Professor Peter Quartey, the Head of Economic Division at the Institute for Statistical, Social and Economic Research on Tuesday called on the Bank of Ghana to regulate the Foreign Currency Black-market Transactions.
He said the measure would ensure that anybody, who transacted business through exchange of currency, leaves records for the Bank to track and know how much the country was getting out of the system.
Prof. Quartey was speaking at this year’s edition of the Graphic Business/Stanbic Bank Breakfast Meeting in Accra on the theme: “Achieving Sustainable Exchange Rate Stability: Our Options.”
The quarterly meeting is to help stimulate intellectual discourse on pertinent issues affecting the national development.
He said: “At the moment, I do not think we are effectively doing anything in that regard to regulate them”.
On the depreciation of the cedi, Prof Quartey said, the Bank of Ghana needed to strengthen the macroeconomic fundamentals like the real Gross Domestic Product growth, fiscal deficit, inflation and debt.

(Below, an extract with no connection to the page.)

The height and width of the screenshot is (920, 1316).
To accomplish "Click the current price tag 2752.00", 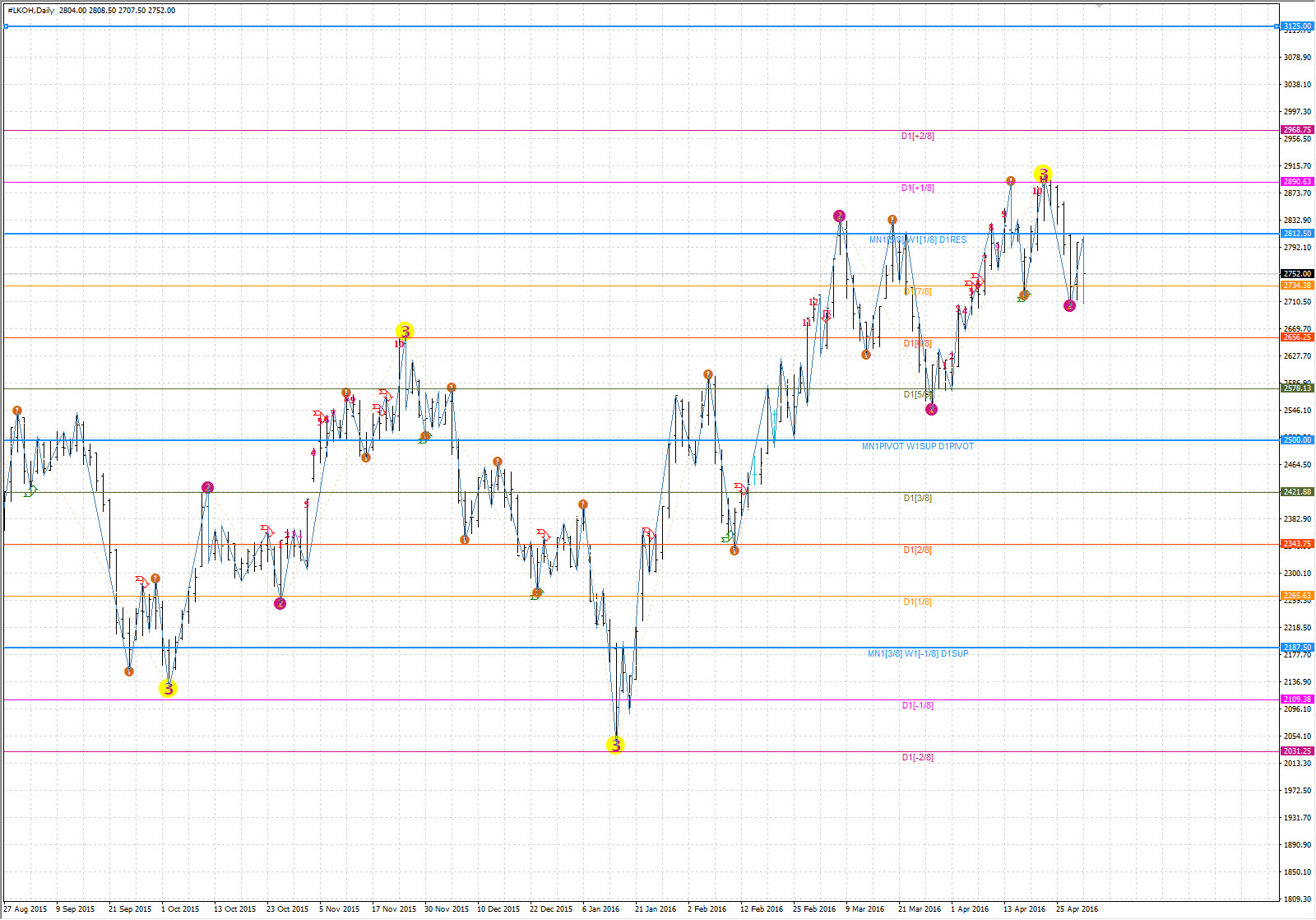I will tap(1297, 274).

He said, “an effective management of short-term spikes and slippers was important with sustained efforts to address medium to long-term structural bottlenecks to the real sector”.
He also suggested the facilitation of transactional trade between Ghana and China through the Central Banks describing it as important.

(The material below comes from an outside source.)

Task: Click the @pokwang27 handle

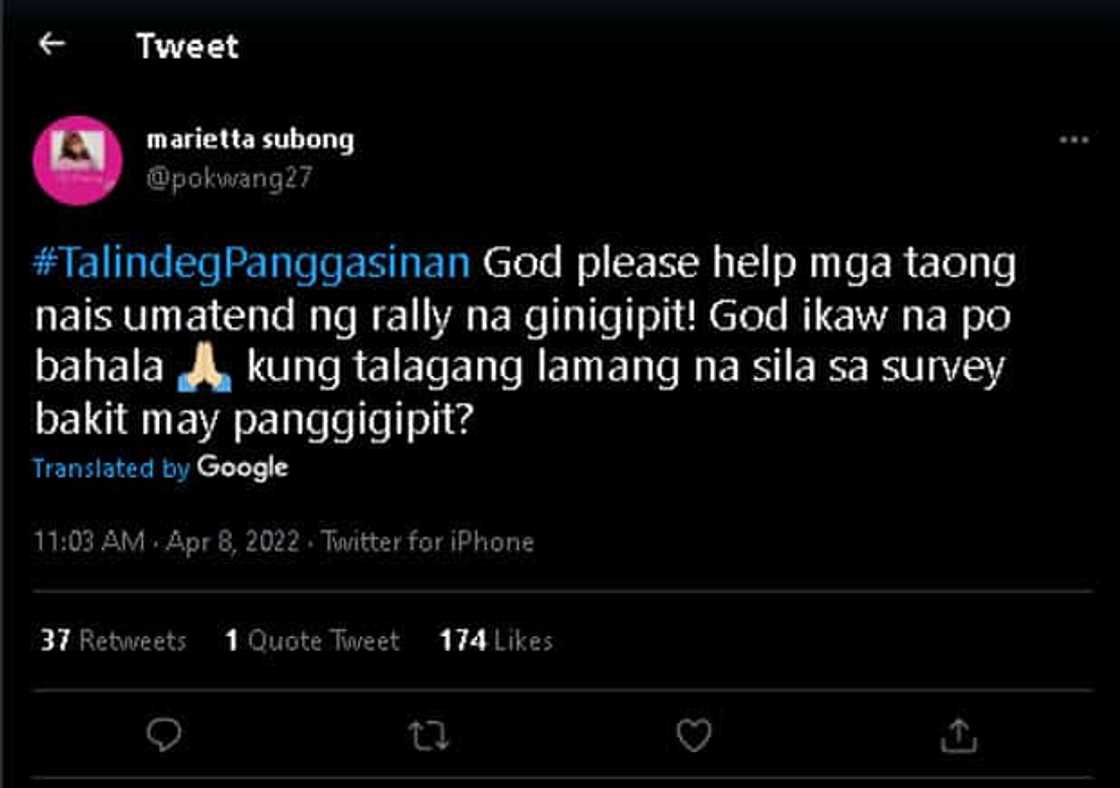Action: [x=230, y=178]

Dr Ernest Addison, the Governor of the Bank of Ghana, said the country had chosen a flexible exchange regime and this had helped in terms of growth performance over the years.

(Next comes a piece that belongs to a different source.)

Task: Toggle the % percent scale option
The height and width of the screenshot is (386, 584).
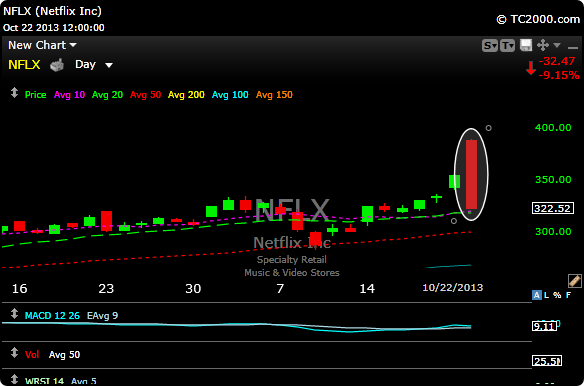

He said there was the need to improve the local contents in some of the leading sectors of the economy such as oil and the gold mining sectors in order to advance the performance of the currency.
He said the strong policy reforms in the last 24 months was a complimentary monetary policy coupled with financial sector reforms was yielding expected results adding that, “those were issues of the fundamentals of the country’s economy”.
He said for the country to deal with the bias against the cedi, there was the need to deliberately increase export and reduce import of goods to ensure the sustainable stability of the currency.
He said: “So long as we remain import dependent, we would have a bias of the currency in losing its value over time.”
The Governor said there was the need for the inclusion of micro and macroeconomics factors, when running the fiscal and monetary policies, which also had an impact on the behaviour of the exchange rates.
He said although it was important to be a recipient of sovereign bonds, they should be used to finance capital projects than being used to finance current expenditure.
Dr Joseph Obeng, the President of the Ghana Union of Traders Association (GUTA), said the Union had initiated the “income in income out” policy to help boost export.
He said the depreciation of the cedi negatively impacted businesses in the country as it reduces profit margins, adding that, “Increase in export is the surest way out”.
Dr Obeng said the depreciation does not encourage the stabilisation of prices, making it difficult for the Ghanaian trader to lose out of competition in the market.